Exercise objective =
Your job is to copy the data that follows exactly, every line included.

Records excerpted from a collection:
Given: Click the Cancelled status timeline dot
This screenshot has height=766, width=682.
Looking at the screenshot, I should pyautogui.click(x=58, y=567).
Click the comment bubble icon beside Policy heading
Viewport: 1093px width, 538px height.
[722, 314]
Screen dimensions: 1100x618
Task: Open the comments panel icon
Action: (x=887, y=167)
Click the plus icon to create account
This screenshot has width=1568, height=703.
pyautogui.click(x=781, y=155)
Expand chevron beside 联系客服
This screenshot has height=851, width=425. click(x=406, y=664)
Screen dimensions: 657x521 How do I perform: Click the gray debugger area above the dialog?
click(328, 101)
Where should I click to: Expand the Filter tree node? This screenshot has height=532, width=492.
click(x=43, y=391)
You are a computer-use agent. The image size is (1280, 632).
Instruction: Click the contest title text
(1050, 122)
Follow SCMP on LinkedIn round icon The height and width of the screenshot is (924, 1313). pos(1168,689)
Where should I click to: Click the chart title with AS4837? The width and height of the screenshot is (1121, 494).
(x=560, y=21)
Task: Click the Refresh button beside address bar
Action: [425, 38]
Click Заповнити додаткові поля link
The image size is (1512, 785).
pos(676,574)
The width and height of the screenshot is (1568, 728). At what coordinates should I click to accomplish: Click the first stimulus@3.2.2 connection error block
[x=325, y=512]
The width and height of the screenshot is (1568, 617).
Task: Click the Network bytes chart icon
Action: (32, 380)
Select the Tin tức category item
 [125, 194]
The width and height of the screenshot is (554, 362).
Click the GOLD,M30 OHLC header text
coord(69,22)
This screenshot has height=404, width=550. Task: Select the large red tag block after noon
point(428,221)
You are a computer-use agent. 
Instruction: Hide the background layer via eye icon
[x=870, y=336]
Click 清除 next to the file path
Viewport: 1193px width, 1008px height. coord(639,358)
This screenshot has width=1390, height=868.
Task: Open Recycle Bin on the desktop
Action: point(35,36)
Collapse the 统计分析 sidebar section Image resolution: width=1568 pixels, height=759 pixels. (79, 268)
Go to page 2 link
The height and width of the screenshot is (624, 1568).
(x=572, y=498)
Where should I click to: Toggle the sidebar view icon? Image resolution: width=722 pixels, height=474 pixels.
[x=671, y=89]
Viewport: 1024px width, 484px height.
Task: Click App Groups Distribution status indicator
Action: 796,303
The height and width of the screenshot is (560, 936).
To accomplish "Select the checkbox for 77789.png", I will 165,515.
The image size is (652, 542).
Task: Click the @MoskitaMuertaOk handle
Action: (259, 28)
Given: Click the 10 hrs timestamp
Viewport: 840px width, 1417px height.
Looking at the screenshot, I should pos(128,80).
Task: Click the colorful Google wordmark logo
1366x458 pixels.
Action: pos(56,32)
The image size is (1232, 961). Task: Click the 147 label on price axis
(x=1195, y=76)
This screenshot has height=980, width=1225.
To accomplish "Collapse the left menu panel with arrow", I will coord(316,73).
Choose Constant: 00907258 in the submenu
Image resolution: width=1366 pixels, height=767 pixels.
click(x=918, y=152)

Task solution =
Given: Click the Cancelled status timeline dot
This screenshot has height=766, width=682.
Looking at the screenshot, I should pyautogui.click(x=58, y=567).
Click the comment bubble icon beside Policy heading
Viewport: 1093px width, 538px height.
[722, 314]
Screen dimensions: 1100x618
Task: Open the comments panel icon
Action: (x=887, y=167)
Click the plus icon to create account
This screenshot has width=1568, height=703.
pyautogui.click(x=781, y=155)
Expand chevron beside 联系客服
This screenshot has height=851, width=425. click(x=406, y=664)
Screen dimensions: 657x521 How do I perform: Click the gray debugger area above the dialog?
click(328, 101)
Where should I click to: Expand the Filter tree node? This screenshot has height=532, width=492.
click(x=43, y=391)
You are a computer-use agent. The image size is (1280, 632).
Instruction: Click the contest title text
(1050, 122)
Follow SCMP on LinkedIn round icon The height and width of the screenshot is (924, 1313). pos(1168,689)
Where should I click to: Click the chart title with AS4837? The width and height of the screenshot is (1121, 494).
(x=560, y=21)
Task: Click the Refresh button beside address bar
Action: [425, 38]
Click Заповнити додаткові поля link
The image size is (1512, 785).
pos(676,574)
The width and height of the screenshot is (1568, 728). At what coordinates should I click to accomplish: Click the first stimulus@3.2.2 connection error block
[x=325, y=512]
The width and height of the screenshot is (1568, 617).
Task: Click the Network bytes chart icon
Action: (32, 380)
Select the Tin tức category item
 [125, 194]
The width and height of the screenshot is (554, 362).
Click the GOLD,M30 OHLC header text
coord(69,22)
This screenshot has height=404, width=550. Task: Select the large red tag block after noon
point(428,221)
You are a computer-use agent. 
Instruction: Hide the background layer via eye icon
[x=870, y=336]
Click 清除 next to the file path
Viewport: 1193px width, 1008px height. coord(639,358)
This screenshot has width=1390, height=868.
Task: Open Recycle Bin on the desktop
Action: point(35,36)
Collapse the 统计分析 sidebar section Image resolution: width=1568 pixels, height=759 pixels. (79, 268)
Go to page 2 link
The height and width of the screenshot is (624, 1568).
(x=572, y=498)
Where should I click to: Toggle the sidebar view icon? Image resolution: width=722 pixels, height=474 pixels.
[x=671, y=89]
Viewport: 1024px width, 484px height.
Task: Click App Groups Distribution status indicator
Action: 796,303
The height and width of the screenshot is (560, 936).
To accomplish "Select the checkbox for 77789.png", I will 165,515.
The image size is (652, 542).
Task: Click the @MoskitaMuertaOk handle
Action: (259, 28)
Given: Click the 10 hrs timestamp
Viewport: 840px width, 1417px height.
Looking at the screenshot, I should pos(128,80).
Task: Click the colorful Google wordmark logo
1366x458 pixels.
Action: pos(56,32)
The image size is (1232, 961). Task: Click the 147 label on price axis
(x=1195, y=76)
This screenshot has height=980, width=1225.
To accomplish "Collapse the left menu panel with arrow", I will coord(316,73).
Choose Constant: 00907258 in the submenu
Image resolution: width=1366 pixels, height=767 pixels.
click(x=918, y=152)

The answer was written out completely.